Optimizing Agent Workflows for Modern LLMs
Writing effective agent skills requires deep knowledge of prompt engineering. With the release of advanced reasoning models like Claude 3.5 Sonnet, ChatGPT o1, and DeepSeek-V3, prompt templates must focus on structured thinking. Developers are encouraged to use XML tags (e.g., <thought>, <context>, and <rules>) to isolate execution boundaries. Standardized prompts prevent agents from suffering from context drift, ensuring that long-running tasks remain aligned with the initial system parameters.

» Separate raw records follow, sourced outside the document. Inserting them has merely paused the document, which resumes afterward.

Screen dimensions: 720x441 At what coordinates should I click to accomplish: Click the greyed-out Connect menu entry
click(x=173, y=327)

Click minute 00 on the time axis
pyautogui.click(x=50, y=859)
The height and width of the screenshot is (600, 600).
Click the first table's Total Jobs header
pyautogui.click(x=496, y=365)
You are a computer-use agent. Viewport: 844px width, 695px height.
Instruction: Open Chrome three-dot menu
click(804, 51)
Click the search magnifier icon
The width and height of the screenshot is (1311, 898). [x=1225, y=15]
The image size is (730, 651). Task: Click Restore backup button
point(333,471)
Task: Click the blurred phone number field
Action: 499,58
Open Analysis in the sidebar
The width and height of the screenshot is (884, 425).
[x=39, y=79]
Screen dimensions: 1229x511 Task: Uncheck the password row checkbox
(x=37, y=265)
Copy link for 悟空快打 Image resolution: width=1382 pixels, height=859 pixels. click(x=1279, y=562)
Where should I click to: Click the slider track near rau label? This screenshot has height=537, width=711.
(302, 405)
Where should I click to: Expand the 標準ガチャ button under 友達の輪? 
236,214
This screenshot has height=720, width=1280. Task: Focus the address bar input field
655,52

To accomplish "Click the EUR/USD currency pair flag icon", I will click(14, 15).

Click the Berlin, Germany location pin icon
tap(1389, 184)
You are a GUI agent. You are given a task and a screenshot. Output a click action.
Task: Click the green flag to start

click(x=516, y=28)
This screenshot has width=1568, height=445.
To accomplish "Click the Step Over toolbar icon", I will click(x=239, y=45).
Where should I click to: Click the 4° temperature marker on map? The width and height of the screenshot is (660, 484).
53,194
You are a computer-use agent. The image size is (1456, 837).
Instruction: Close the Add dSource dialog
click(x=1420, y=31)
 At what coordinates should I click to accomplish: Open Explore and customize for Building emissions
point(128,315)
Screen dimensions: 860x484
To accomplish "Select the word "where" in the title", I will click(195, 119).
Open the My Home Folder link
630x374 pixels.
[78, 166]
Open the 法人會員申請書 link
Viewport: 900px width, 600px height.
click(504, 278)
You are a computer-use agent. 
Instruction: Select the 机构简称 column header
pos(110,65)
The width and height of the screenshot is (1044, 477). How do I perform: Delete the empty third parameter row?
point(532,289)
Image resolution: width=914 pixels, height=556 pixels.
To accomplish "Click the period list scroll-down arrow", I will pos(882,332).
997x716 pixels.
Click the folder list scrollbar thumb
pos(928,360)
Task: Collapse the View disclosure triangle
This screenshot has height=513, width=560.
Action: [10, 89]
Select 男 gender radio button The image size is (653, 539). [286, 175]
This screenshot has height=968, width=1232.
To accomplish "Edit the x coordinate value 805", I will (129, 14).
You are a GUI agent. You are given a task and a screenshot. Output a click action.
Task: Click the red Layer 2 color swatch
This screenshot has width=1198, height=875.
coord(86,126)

Exploring by SOC Occupations and Creator Profiles
What makes SkillMD unique is its taxonomy. Instead of simple text search, we parse and organize files according to the Standard Occupational Classification (SOC) system. This means you can discover skills written for Computer and Mathematical roles, Business and Financial operations, Legal, Design, and and Educational Instruction fields. By tracking creator profiles, developers can study how different teams organize their custom instructions, compare version updates, and fork public configs for specialized enterprise use cases.
SkillMD operates as a high-performance index running on a fast Go backend and a highly responsive Astro SSR frontend. All search queries execute in milliseconds, featuring smart debouncing to prevent multiple API requests while keeping user data secure. Join our community of developers to standardize your AI agent instructions and optimize your LLM prompting workflows today.
Frequently Asked Questions
A practical guide to agent skills: what they are, how to inspect them, and how SkillMD helps you explore the ecosystem.